The dimensions of a box are 20" by 30" by 4". The volume of the box is 2400 inches cubed. If each dimension is doubled the new volume would be the original volume times the: a)scale factor b)scale factor squared c)scale factor cubed

old volume = (l)(w)(h)

new volume = (2l)(2w)(2h) = 2^3(lwh)

mmmhhh?

Thanks, I appreciate it.

To find the new volume after doubling each dimension, we'll need to calculate the scale factor first.

The scale factor is the ratio of the new dimension to the original dimension. Since we are doubling each dimension, the new dimensions would be 40" by 60" by 8".

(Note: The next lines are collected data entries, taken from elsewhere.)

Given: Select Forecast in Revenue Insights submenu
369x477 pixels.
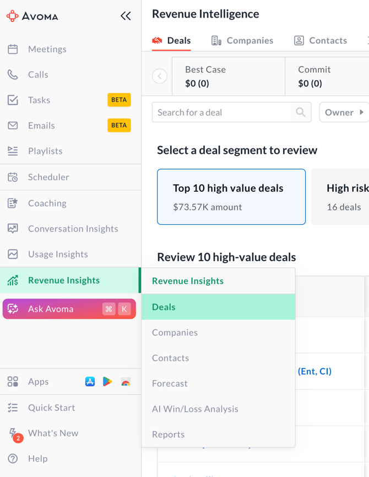Looking at the screenshot, I should (170, 384).
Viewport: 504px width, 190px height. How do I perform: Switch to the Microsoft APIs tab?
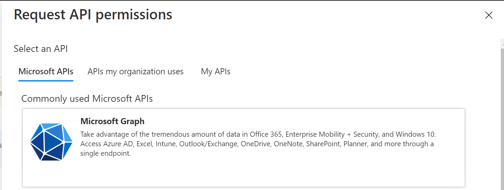(46, 72)
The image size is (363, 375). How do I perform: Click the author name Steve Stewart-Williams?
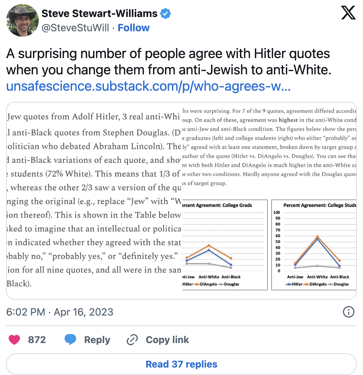(x=99, y=14)
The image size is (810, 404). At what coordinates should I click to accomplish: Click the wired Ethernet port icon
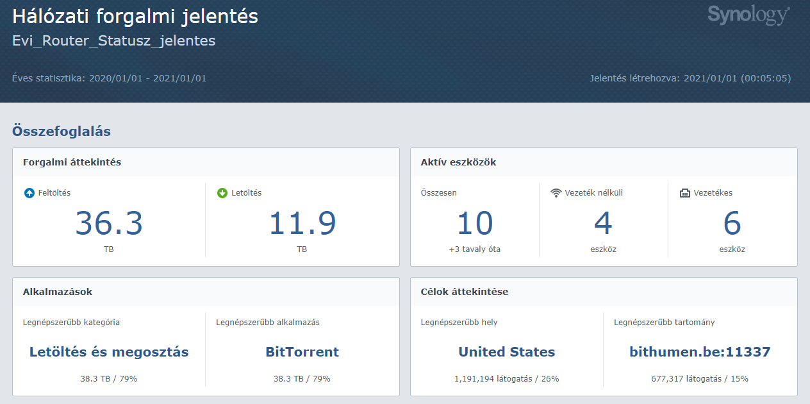(685, 193)
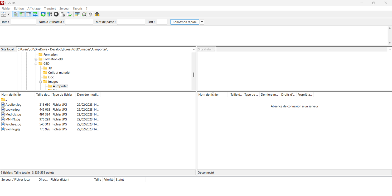Screen dimensions: 392x196
Task: Click the Hôte input field
Action: (x=23, y=22)
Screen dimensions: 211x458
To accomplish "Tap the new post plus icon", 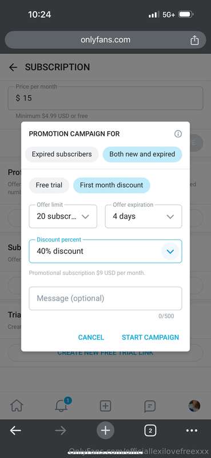I will click(x=105, y=406).
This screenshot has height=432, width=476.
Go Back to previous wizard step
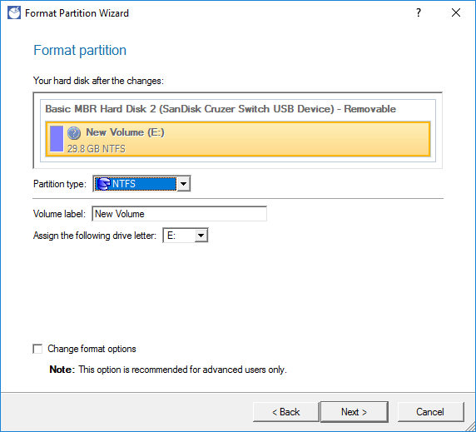click(x=286, y=412)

The scale factor for each side can be found by dividing the new dimension by the original dimension:

S1 = 40" / 20" = 2
S2 = 60" / 30" = 2
S3 = 8" / 4" = 2

Now, let's calculate the new volume by multiplying the dimensions together:

New Volume = (40" x 60" x 8") = 19200 inches cubed

To compare the new volume with the original volume, we can divide the new volume by the original volume:

New Volume / Original Volume = 19200 inches cubed / 2400 inches cubed = 8

The answer is (c) scale factor cubed. When each dimension is doubled, the new volume is the original volume times the scale factor cubed.